Cancer immunotherapy has shown great promise in cancer treatment over the last decade. Several cancer immunotherapies, such as immune checkpoint blockade therapies, cancer vaccines, and CAR-T therapies, have been extensively researched and have yielded promising results.
Cancer vaccines, which elicit tumor-specific immune stimulation, are one of the most important immunotherapeutic strategies and have great potential in cancer treatment. Patients have responded favorably to cancer vaccines based on neoantigens and messenger RNA (mRNA).
Despite enormous efforts in the development of cancer vaccines, which are still in the cancer prevention phase, eliciting a large number of immune responses in cancer patients remains a significant challenge, owing to the cancer vaccines’ low immunogenicity, the immunosuppressive tumor microenvironment, and the ground correlation between antigens in cancer vaccines and specific patient tumors.
Autologous tumors have been used to produce cancer vaccines in vitro or in vivo, so-called personalized cancer vaccines, to improve the therapeutic efficacy of cancer vaccines. Autologous tumor cell-based cancer vaccines benefit from tumor-specific tumor-associated antigens (TAA) and induce a stronger immune response than conventional cancer vaccines.
However, in vitro preparation of autologous tumor cell cancer vaccines suffers from complex processes, low yields, and suboptimal efficacy, which limit the clinical application of autologous tumor vaccines. In contrast, large-scale in situ generation of autologous tumor cell cancer vaccines in vivo avoids the complex in vitro vaccine preparation process and is ideal for the production of cancer vaccines.
On November 1, 2022, Fu-Gen Wu’s team from Southeast University’s School of Bioscience and Medical Engineering published a research paper in Nature Communications titled: In situ generation of micrometer-sized tumor cell-derived vesicles as autologous cancer vaccines for boosting systemic immune responses. HDDT nanoparticles were created using dendritic polymers loaded with adriamycin (DOX), tyrosine kinase inhibitor (TKI), and hyaluronic acid (HA) encapsulated nanoparticles. HDDT nanoparticles have the ability to convert 100% of cancer cells into micron-sized vesicles (HMVs).
Experiments in tumor mouse models revealed that HDDT nanoparticles could inhibit tumor growth, induce strong immunogenic cell death, and convert primary tumors into antigenic reservoirs by producing HMVs in situ as personalized cancer vaccines for cancer immunotherapy.
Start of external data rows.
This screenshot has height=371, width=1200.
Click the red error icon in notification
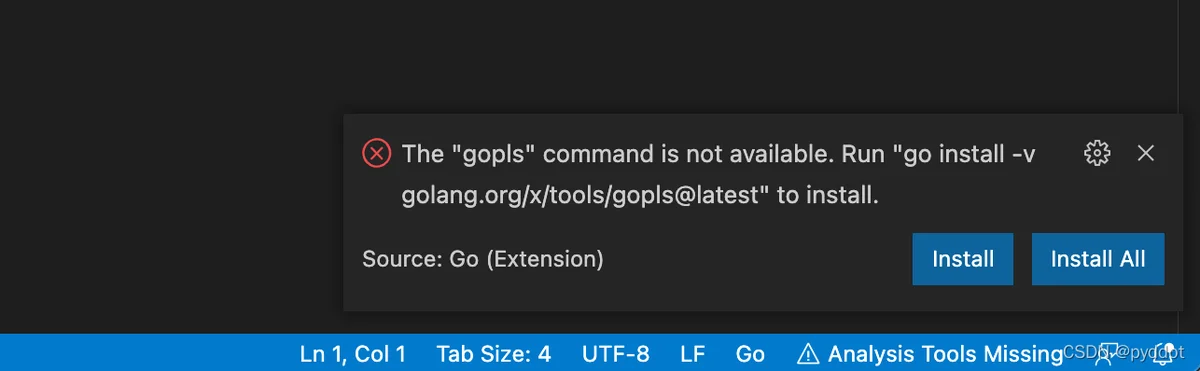(376, 153)
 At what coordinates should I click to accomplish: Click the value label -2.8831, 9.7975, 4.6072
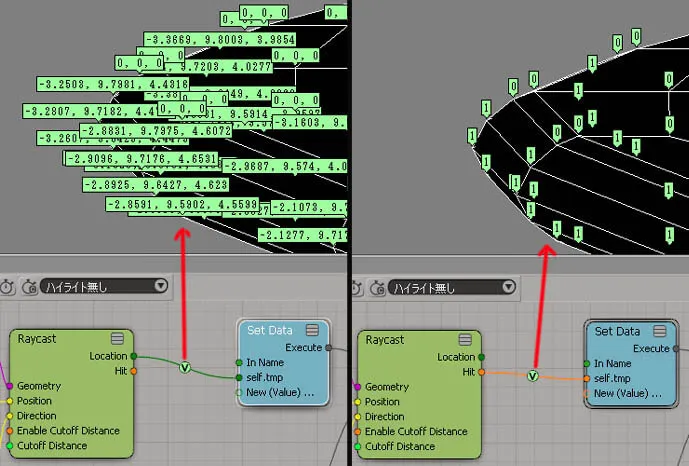(x=156, y=130)
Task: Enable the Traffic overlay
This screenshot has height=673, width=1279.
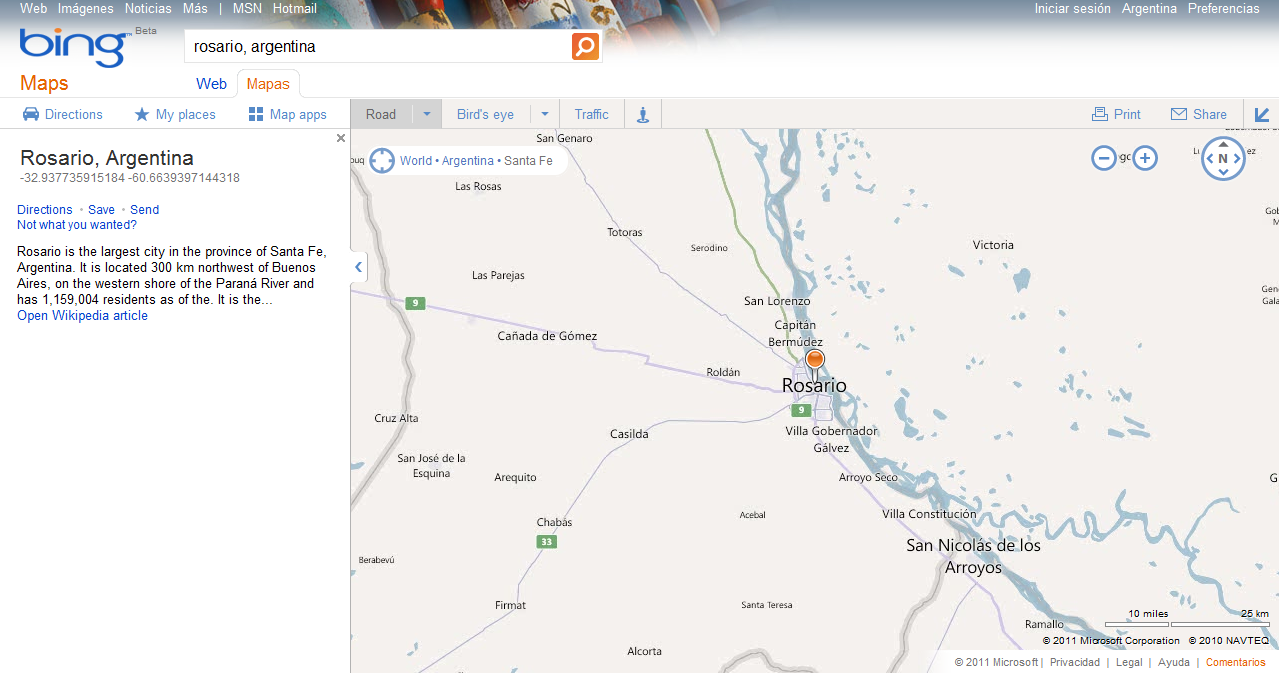Action: 591,113
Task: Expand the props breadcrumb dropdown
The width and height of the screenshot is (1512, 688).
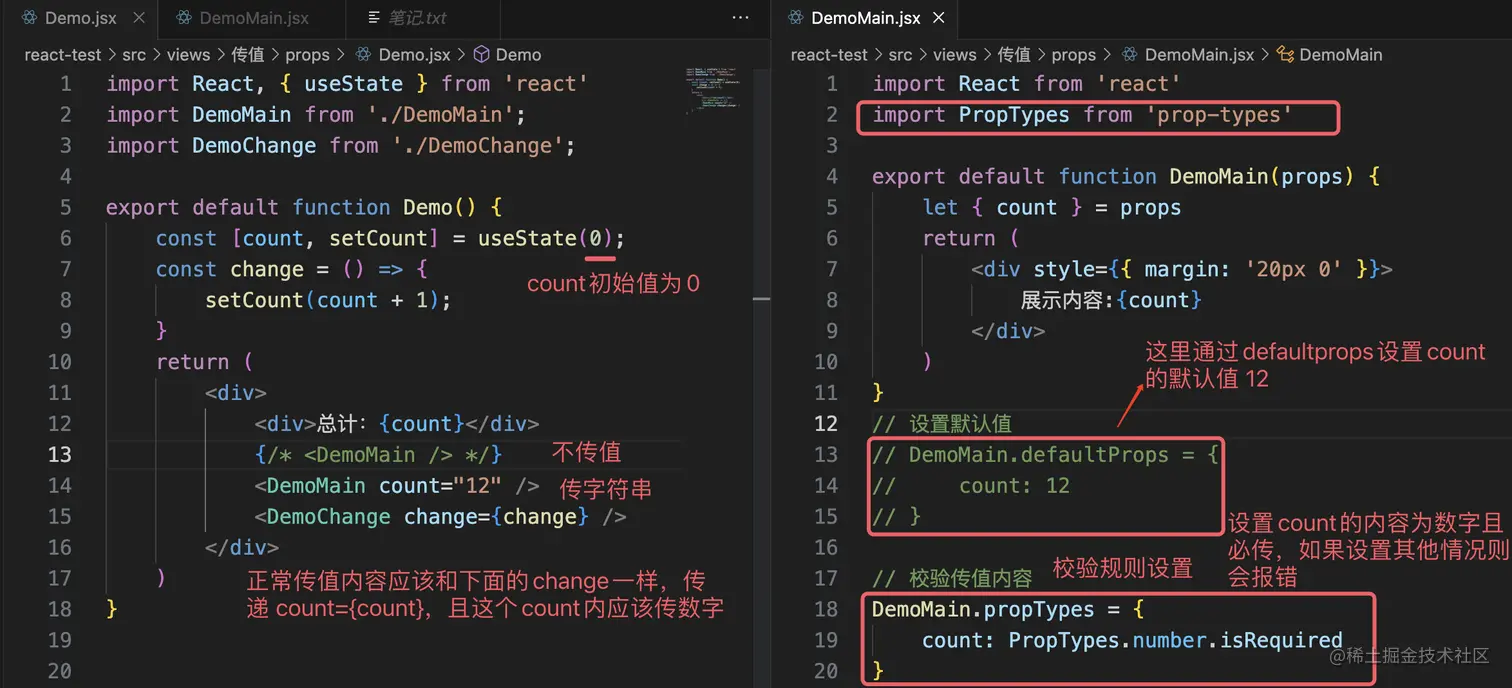Action: click(x=308, y=54)
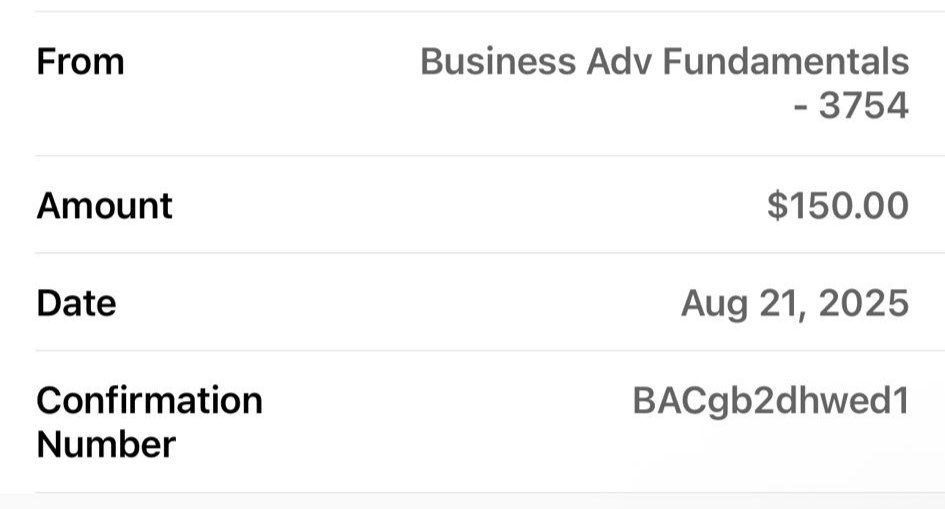The image size is (945, 509).
Task: Click the word Number below Confirmation
Action: coord(105,444)
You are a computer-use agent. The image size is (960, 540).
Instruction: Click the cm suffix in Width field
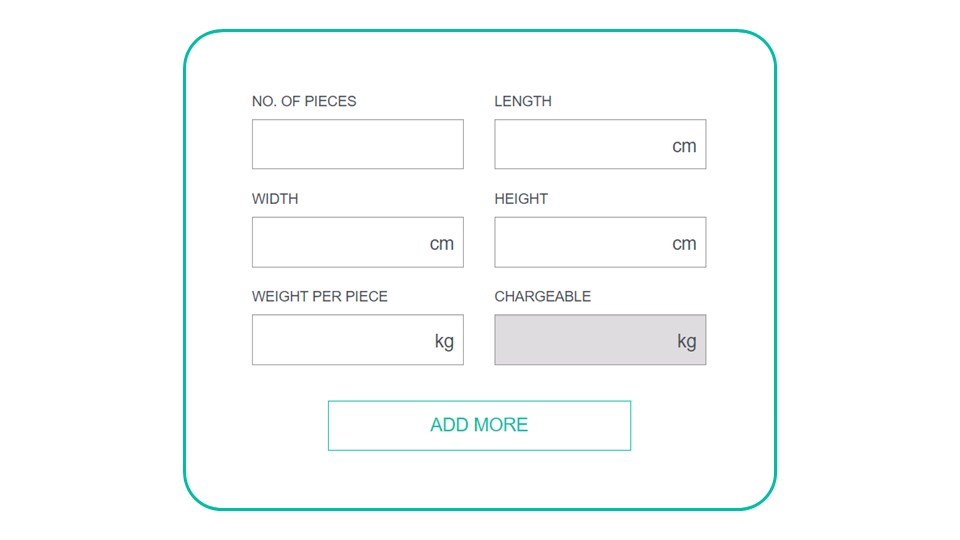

Furthermore, after HDDT nanoparticle treatment, tumor model mice showed strong immune memory effects, which could prevent tumor recurrence in the long run.
In this study, the research team fabricated a series of nanobombs (NBs), including dendritic polymers (Dendritic Polymers) loaded with adriamycin (DOX, an anti-cancer drug) and tyrosine kinase inhibitors (TKI, an anti-cancer drug) and hyaluronic acid (HA, used for tumor targeting) encapsulation, called HDDT NBs.
The team found that after treatment of cancer cells with HDDT NBs, almost all cells (10-30 microns in diameter) were transformed into uniform micron-sized vesicles (1.6-3.2 microns), and cell-to-vesicle conversion efficiency was as high as 100%, meaning that all cancer cells could be efficiently converted into HDDT-induced micron-sized vesicles (HMVs).
Further studies revealed that HDDT NBs, after systemic administration, could accumulate in tumor areas, inhibit tumor growth under different tumor models, induce immunogenic cell death on a large scale, and produce HMVs in situ, transforming tumor tissues into antigenic reservoirs. Immune checkpoint blockade therapy, alone or in combination, could induce intra-tumor and systemic immune responses, establish a strong immune memory effect, cure mouse tumors, and effectively protect against recurrence.
Overall, the HDDT-induced micron-sized vesicles (HMVs) developed in this study provide a simple and promising nanotechnology-based strategy for the in situ production of autologous tumor cell vaccines and may provide clues for the development of personalized cancer vaccines.